*The problem*. Omit the images. Restate all of the records word for word.

*Task data*.
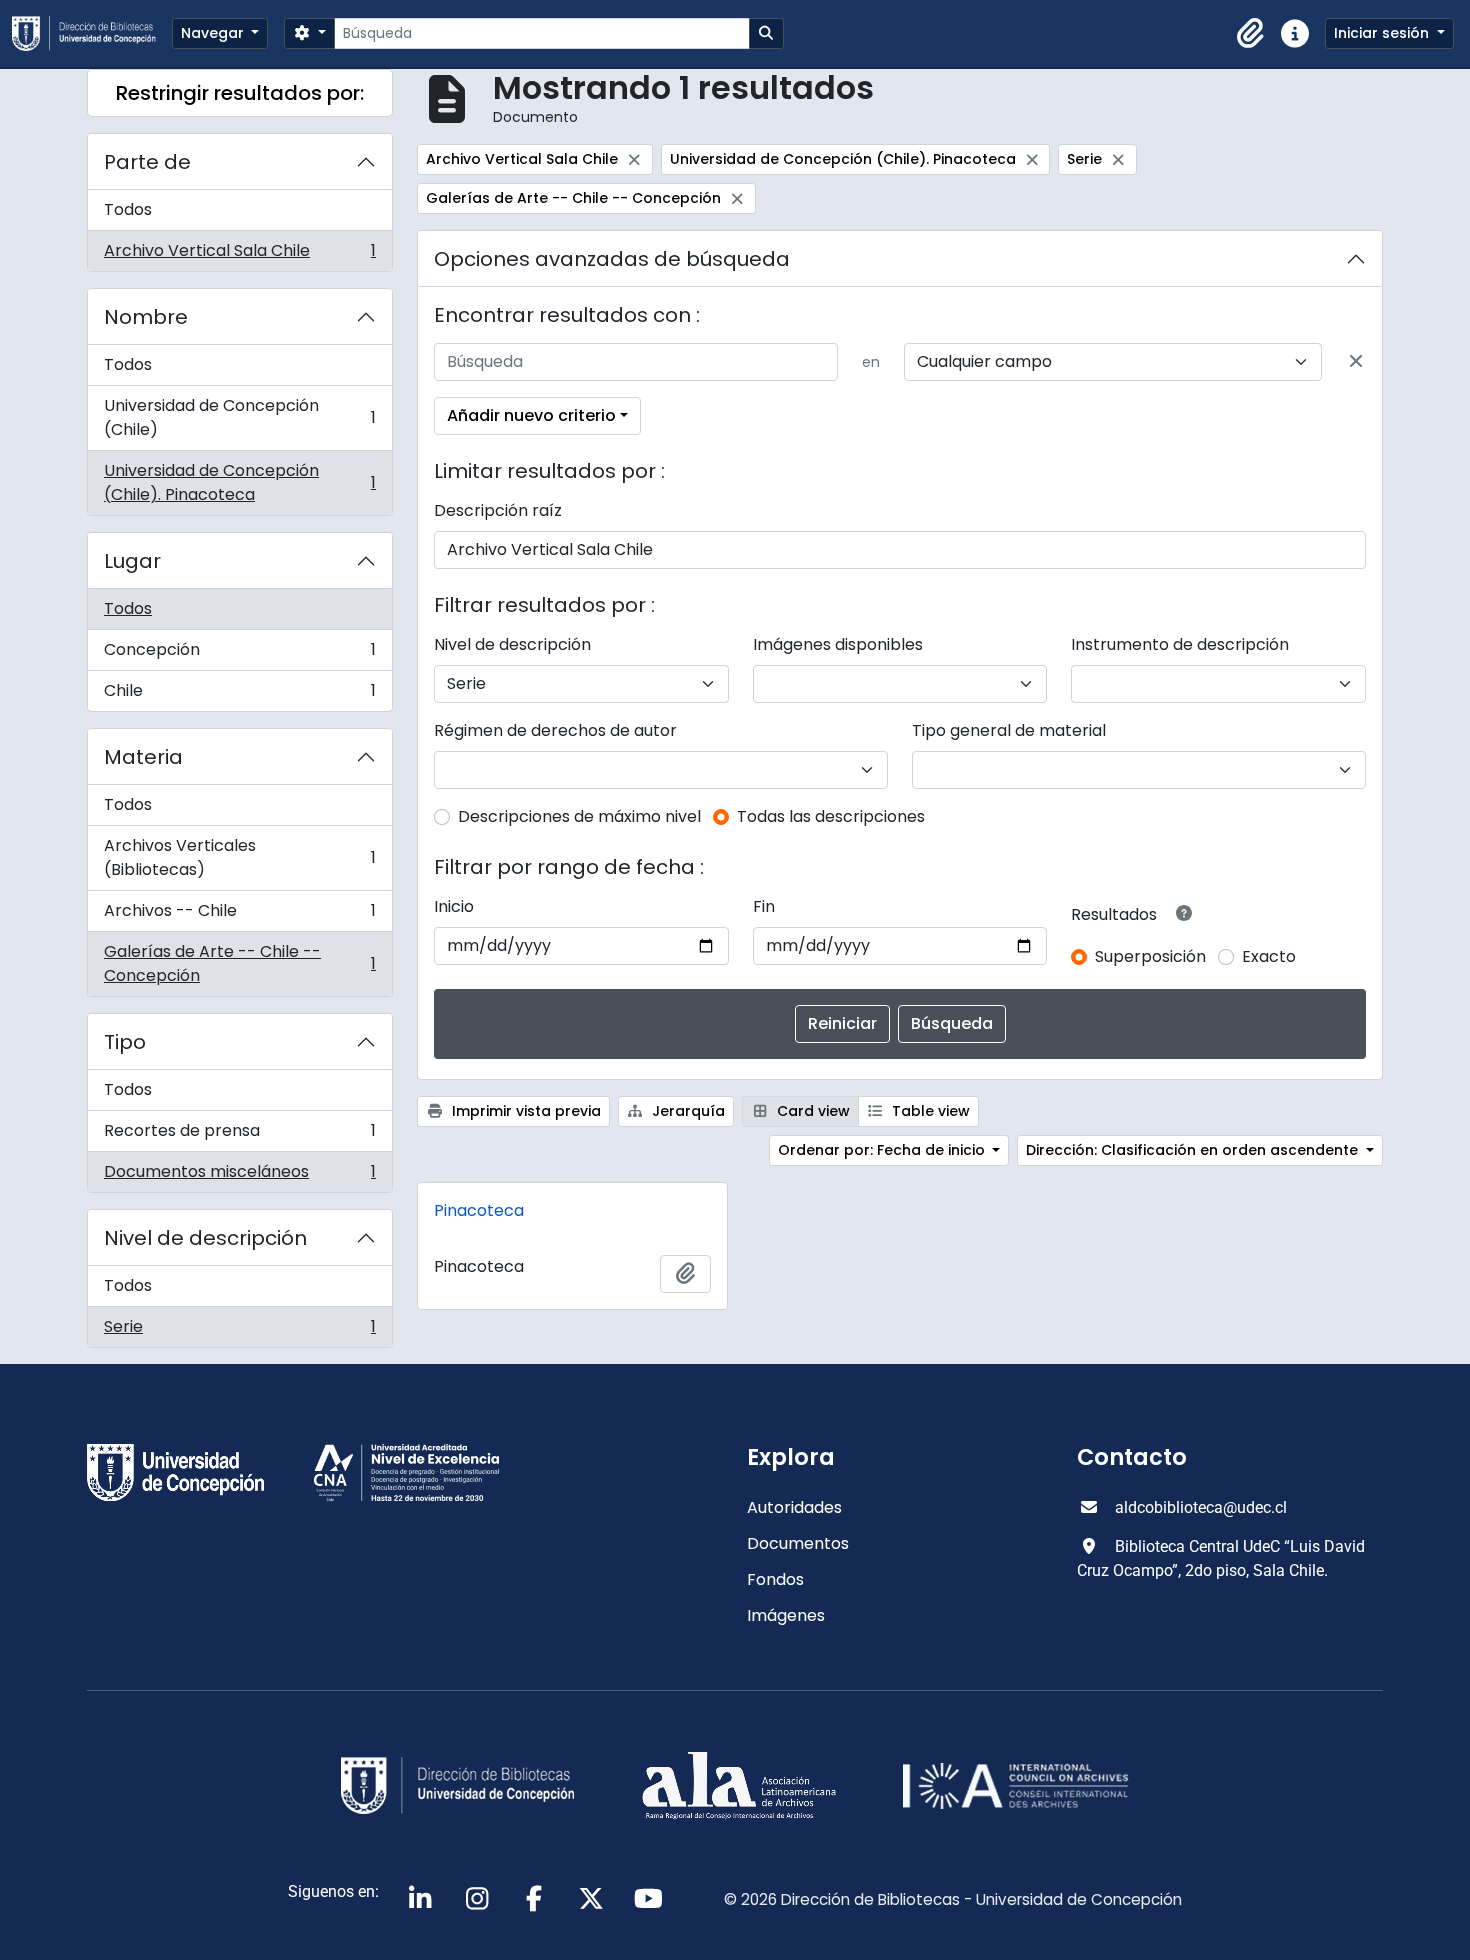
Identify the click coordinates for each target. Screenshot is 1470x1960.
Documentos (798, 1543)
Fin (764, 906)
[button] (1251, 34)
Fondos (775, 1579)
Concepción (239, 654)
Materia (143, 757)
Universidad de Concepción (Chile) (239, 417)
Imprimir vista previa (524, 1111)
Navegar (214, 33)
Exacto (1269, 956)
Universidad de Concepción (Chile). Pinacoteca (239, 482)
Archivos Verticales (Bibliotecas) (239, 857)
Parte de (147, 162)
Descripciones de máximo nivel (579, 816)
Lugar (132, 561)
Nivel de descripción (205, 1238)
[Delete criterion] (1356, 362)
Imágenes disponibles (838, 644)
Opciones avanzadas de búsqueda (612, 259)
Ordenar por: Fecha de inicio (883, 1150)
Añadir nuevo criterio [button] (531, 415)
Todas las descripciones (831, 816)
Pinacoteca (479, 1210)
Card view (811, 1111)
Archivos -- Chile (239, 915)
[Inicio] (92, 33)
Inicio (454, 906)
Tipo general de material (1009, 730)
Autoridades (794, 1507)
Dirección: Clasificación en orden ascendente (1194, 1150)
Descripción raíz (498, 510)
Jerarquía (686, 1111)
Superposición (1150, 956)
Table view (929, 1111)
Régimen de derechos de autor (555, 730)
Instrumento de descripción (1180, 644)
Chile (239, 695)
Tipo (125, 1042)
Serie (239, 1331)
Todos (128, 209)
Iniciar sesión (1383, 33)
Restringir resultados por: (240, 93)
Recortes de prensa (239, 1135)
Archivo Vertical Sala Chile (239, 255)
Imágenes (786, 1615)
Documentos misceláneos (239, 1176)
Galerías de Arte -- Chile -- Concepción (239, 963)
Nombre (146, 317)
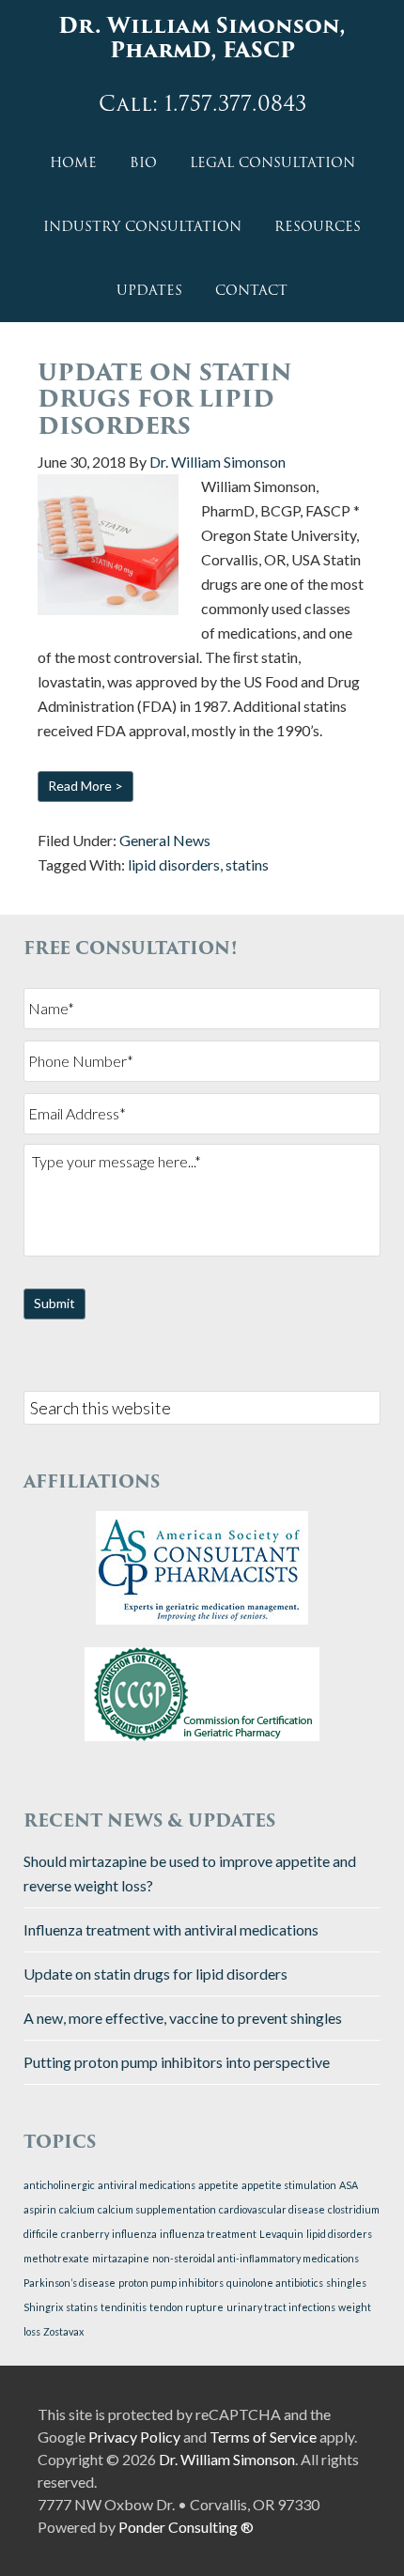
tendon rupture (186, 2307)
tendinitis (124, 2307)
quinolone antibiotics (274, 2282)
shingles (346, 2282)
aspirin (39, 2209)
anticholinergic (59, 2185)
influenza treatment (208, 2234)
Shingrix (43, 2307)
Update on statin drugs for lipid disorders (165, 399)
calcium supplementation (157, 2209)
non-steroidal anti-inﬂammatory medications (255, 2258)
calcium (77, 2209)
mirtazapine (120, 2258)
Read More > (85, 786)
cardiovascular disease (272, 2209)
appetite (218, 2185)
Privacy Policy (134, 2436)
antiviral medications (146, 2185)
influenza (134, 2234)
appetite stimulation (288, 2185)
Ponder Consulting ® (186, 2527)
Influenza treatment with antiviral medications (171, 1929)
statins (247, 864)
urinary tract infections (280, 2307)
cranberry (85, 2234)
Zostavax (63, 2331)
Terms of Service (263, 2436)
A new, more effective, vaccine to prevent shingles (182, 2018)
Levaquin (281, 2234)
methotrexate (56, 2258)
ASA (348, 2185)
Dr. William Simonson (227, 2459)
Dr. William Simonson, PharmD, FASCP (202, 38)
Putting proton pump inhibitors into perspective (176, 2062)
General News (164, 840)
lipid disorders (174, 864)
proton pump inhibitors (171, 2282)
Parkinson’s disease (69, 2282)
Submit (54, 1303)
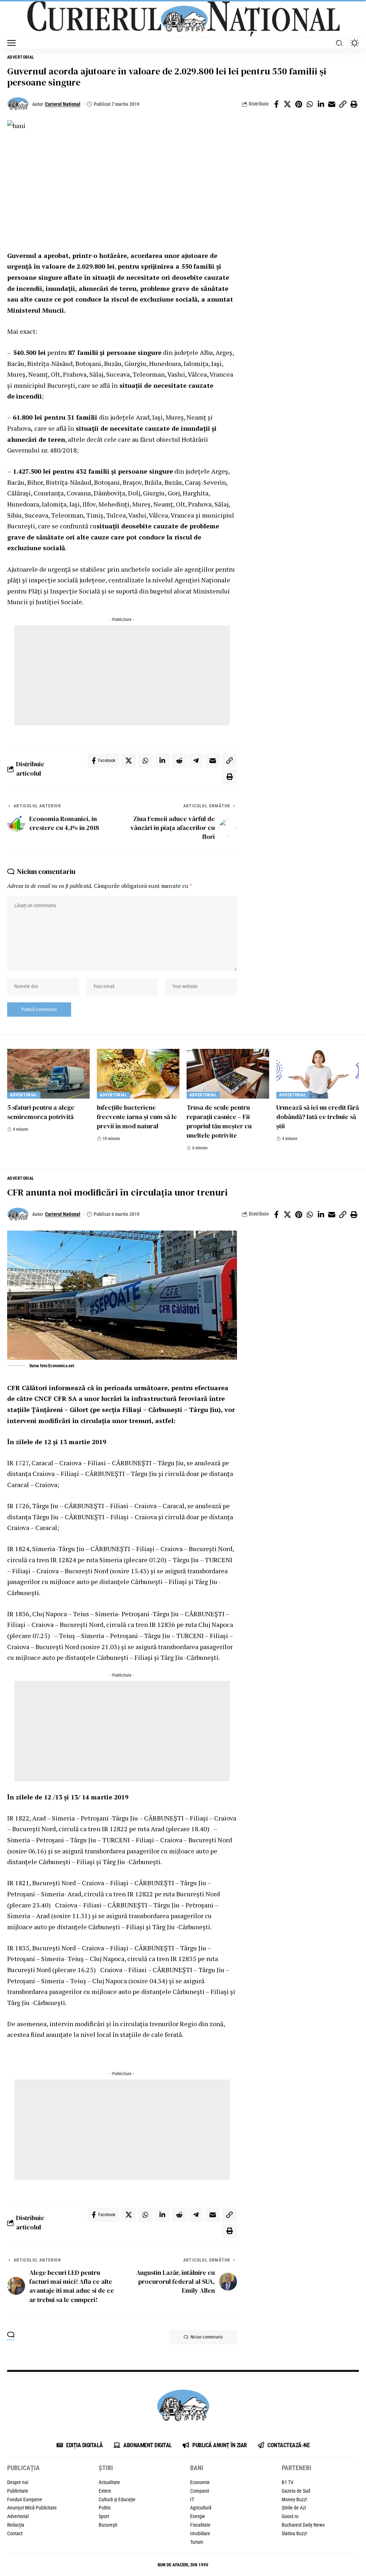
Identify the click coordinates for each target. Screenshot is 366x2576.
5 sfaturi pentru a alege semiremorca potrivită (40, 1112)
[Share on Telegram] (195, 760)
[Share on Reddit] (179, 760)
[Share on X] (287, 104)
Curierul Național (62, 104)
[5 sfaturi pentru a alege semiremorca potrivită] (48, 1074)
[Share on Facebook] (276, 104)
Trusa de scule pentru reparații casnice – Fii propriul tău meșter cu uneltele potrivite (219, 1121)
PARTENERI (296, 2468)
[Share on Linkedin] (321, 104)
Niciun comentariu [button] (207, 2337)
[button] (13, 43)
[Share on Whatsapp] (310, 104)
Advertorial (20, 57)
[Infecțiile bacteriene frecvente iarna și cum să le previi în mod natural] (138, 1074)
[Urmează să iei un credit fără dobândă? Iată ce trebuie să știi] (317, 1074)
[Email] (332, 104)
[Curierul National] (183, 18)
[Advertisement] (122, 675)
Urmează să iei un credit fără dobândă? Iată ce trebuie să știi (317, 1116)
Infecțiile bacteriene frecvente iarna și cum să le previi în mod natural (137, 1116)
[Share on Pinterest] (298, 104)
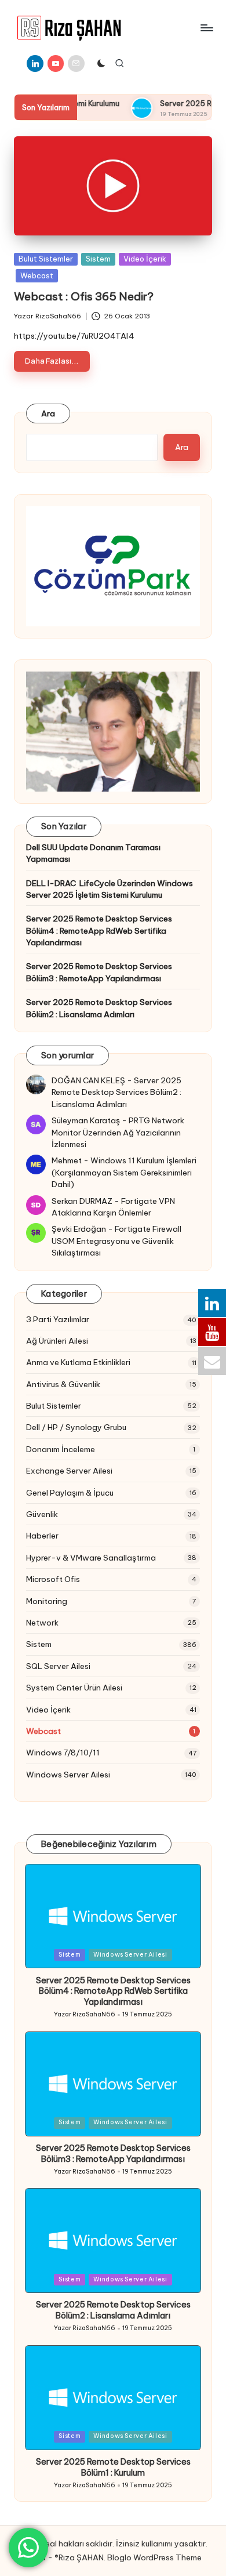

*Exercise solution*.
Identify the click coordinates for each target. Screenshot is 1470x1960.
Documentos (798, 1543)
Fin (764, 906)
[button] (1251, 34)
Fondos (775, 1579)
Concepción (239, 654)
Materia (143, 757)
Universidad de Concepción (Chile) (239, 417)
Imprimir vista previa (524, 1111)
Navegar (214, 33)
Exacto (1269, 956)
Universidad de Concepción (Chile). Pinacoteca (239, 482)
Archivos Verticales (Bibliotecas) (239, 857)
Parte de (147, 162)
Descripciones de máximo nivel (579, 816)
Lugar (132, 561)
Nivel de descripción (205, 1238)
[Delete criterion] (1356, 362)
Imágenes disponibles (838, 644)
Opciones avanzadas de búsqueda (612, 259)
Ordenar por: Fecha de inicio (883, 1150)
Añadir nuevo criterio [button] (531, 415)
Todas las descripciones (831, 816)
Pinacoteca (479, 1210)
Card view (811, 1111)
Archivos -- Chile (239, 915)
[Inicio] (92, 33)
Inicio (454, 906)
Tipo general de material (1009, 730)
Autoridades (794, 1507)
Dirección: Clasificación en orden ascendente (1194, 1150)
Descripción raíz (498, 510)
Jerarquía (686, 1111)
Superposición (1150, 956)
Table view (929, 1111)
Régimen de derechos de autor (555, 730)
Instrumento de descripción (1180, 644)
Chile (239, 695)
Tipo (125, 1042)
Serie (239, 1331)
Todos (128, 209)
Iniciar sesión (1383, 33)
Restringir resultados por: (240, 93)
Recortes de prensa (239, 1135)
Archivo Vertical Sala Chile (239, 255)
Imágenes (786, 1615)
Documentos misceláneos (239, 1176)
Galerías de Arte -- Chile -- Concepción (239, 963)
Nombre (146, 317)
tendon rupture (186, 2307)
tendinitis (124, 2307)
quinolone antibiotics (274, 2282)
shingles (346, 2282)
aspirin (39, 2209)
anticholinergic (59, 2185)
influenza treatment (208, 2234)
Shingrix (43, 2307)
Update on statin drugs for lipid disorders (165, 399)
calcium supplementation (157, 2209)
non-steroidal anti-inﬂammatory medications (255, 2258)
calcium (77, 2209)
mirtazapine (120, 2258)
Read More > (85, 786)
cardiovascular disease (272, 2209)
appetite (218, 2185)
Privacy Policy (134, 2436)
antiviral medications (146, 2185)
influenza (134, 2234)
appetite stimulation (288, 2185)
Ponder Consulting ® (186, 2527)
Influenza treatment with antiviral medications (171, 1929)
statins (247, 864)
urinary tract infections (280, 2307)
cranberry (85, 2234)
Zostavax (63, 2331)
Terms of Service (263, 2436)
A new, more effective, vaccine to prevent shingles (182, 2018)
Levaquin (281, 2234)
methotrexate (56, 2258)
ASA (348, 2185)
Dr. William Simonson (227, 2459)
Dr. William Simonson, PharmD, FASCP (202, 38)
Putting proton pump inhibitors into perspective (176, 2062)
General News (164, 840)
lipid disorders (174, 864)
proton pump inhibitors (171, 2282)
Parkinson’s disease (69, 2282)
Submit (54, 1303)
Identify the click coordinates for each target. Screenshot is 366x2576.
5 sfaturi pentru a alege semiremorca potrivită (40, 1112)
[Share on Telegram] (195, 760)
[Share on Reddit] (179, 760)
[Share on X] (287, 104)
Curierul Național (62, 104)
[5 sfaturi pentru a alege semiremorca potrivită] (48, 1074)
[Share on Facebook] (276, 104)
Trusa de scule pentru reparații casnice – Fii propriul tău meșter cu uneltele potrivite (219, 1121)
PARTENERI (296, 2468)
[Share on Linkedin] (321, 104)
Niciun comentariu [button] (207, 2337)
[button] (13, 43)
[Share on Whatsapp] (310, 104)
Advertorial (20, 57)
[Infecțiile bacteriene frecvente iarna și cum să le previi în mod natural] (138, 1074)
[Urmează să iei un credit fără dobândă? Iată ce trebuie să știi] (317, 1074)
[Email] (332, 104)
[Curierul National] (183, 18)
[Advertisement] (122, 675)
Urmează să iei un credit fără dobândă? Iată ce trebuie să știi (317, 1116)
Infecțiile bacteriene frecvente iarna și cum să le previi în mod natural (137, 1116)
[Share on Pinterest] (298, 104)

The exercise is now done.